Work item: Reproduce the records precisely. Every line should be included.

Available records:
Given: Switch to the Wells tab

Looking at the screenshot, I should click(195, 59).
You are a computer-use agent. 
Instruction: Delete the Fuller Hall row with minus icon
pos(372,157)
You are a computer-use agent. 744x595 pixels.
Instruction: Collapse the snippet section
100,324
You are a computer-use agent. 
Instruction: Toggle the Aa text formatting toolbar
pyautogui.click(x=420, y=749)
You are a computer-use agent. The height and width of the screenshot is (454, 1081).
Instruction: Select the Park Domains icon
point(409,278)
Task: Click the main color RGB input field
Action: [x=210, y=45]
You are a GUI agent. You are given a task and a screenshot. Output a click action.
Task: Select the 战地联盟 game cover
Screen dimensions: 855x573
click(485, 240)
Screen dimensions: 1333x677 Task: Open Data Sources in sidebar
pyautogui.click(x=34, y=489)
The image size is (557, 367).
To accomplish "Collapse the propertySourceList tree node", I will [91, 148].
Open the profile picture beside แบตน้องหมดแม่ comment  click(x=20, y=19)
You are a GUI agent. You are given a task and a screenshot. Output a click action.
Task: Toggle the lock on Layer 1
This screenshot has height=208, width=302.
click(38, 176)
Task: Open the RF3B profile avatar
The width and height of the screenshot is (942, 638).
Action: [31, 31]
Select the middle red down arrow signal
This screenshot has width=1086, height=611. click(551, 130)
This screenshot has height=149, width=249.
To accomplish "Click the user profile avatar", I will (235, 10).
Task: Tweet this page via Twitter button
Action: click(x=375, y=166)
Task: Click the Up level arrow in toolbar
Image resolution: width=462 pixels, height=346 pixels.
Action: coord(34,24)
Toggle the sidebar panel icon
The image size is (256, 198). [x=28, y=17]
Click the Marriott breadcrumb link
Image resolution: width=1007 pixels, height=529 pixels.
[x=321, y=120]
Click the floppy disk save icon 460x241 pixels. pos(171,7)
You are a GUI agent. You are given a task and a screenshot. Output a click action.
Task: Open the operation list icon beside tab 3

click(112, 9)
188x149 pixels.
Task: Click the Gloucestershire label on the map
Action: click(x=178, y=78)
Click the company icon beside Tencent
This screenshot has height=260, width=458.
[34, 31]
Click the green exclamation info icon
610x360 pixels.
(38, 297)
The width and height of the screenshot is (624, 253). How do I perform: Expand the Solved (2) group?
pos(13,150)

Answer section:
Given: Switch to the Wells tab

Looking at the screenshot, I should click(195, 59).
You are a computer-use agent. 
Instruction: Delete the Fuller Hall row with minus icon
pos(372,157)
You are a computer-use agent. 744x595 pixels.
Instruction: Collapse the snippet section
100,324
You are a computer-use agent. 
Instruction: Toggle the Aa text formatting toolbar
pyautogui.click(x=420, y=749)
You are a computer-use agent. The height and width of the screenshot is (454, 1081).
Instruction: Select the Park Domains icon
point(409,278)
Task: Click the main color RGB input field
Action: [x=210, y=45]
You are a GUI agent. You are given a task and a screenshot. Output a click action.
Task: Select the 战地联盟 game cover
Screen dimensions: 855x573
click(485, 240)
Screen dimensions: 1333x677 Task: Open Data Sources in sidebar
pyautogui.click(x=34, y=489)
The image size is (557, 367).
To accomplish "Collapse the propertySourceList tree node", I will [91, 148].
Open the profile picture beside แบตน้องหมดแม่ comment  click(x=20, y=19)
You are a GUI agent. You are given a task and a screenshot. Output a click action.
Task: Toggle the lock on Layer 1
This screenshot has height=208, width=302.
click(38, 176)
Task: Open the RF3B profile avatar
The width and height of the screenshot is (942, 638).
Action: [31, 31]
Select the middle red down arrow signal
This screenshot has width=1086, height=611. click(551, 130)
This screenshot has height=149, width=249.
To accomplish "Click the user profile avatar", I will (235, 10).
Task: Tweet this page via Twitter button
Action: click(x=375, y=166)
Task: Click the Up level arrow in toolbar
Image resolution: width=462 pixels, height=346 pixels.
Action: coord(34,24)
Toggle the sidebar panel icon
The image size is (256, 198). [x=28, y=17]
Click the Marriott breadcrumb link
Image resolution: width=1007 pixels, height=529 pixels.
[x=321, y=120]
Click the floppy disk save icon 460x241 pixels. pos(171,7)
You are a GUI agent. You are given a task and a screenshot. Output a click action.
Task: Open the operation list icon beside tab 3

click(112, 9)
188x149 pixels.
Task: Click the Gloucestershire label on the map
Action: click(x=178, y=78)
Click the company icon beside Tencent
This screenshot has height=260, width=458.
[34, 31]
Click the green exclamation info icon
610x360 pixels.
(38, 297)
The width and height of the screenshot is (624, 253). How do I perform: Expand the Solved (2) group?
pos(13,150)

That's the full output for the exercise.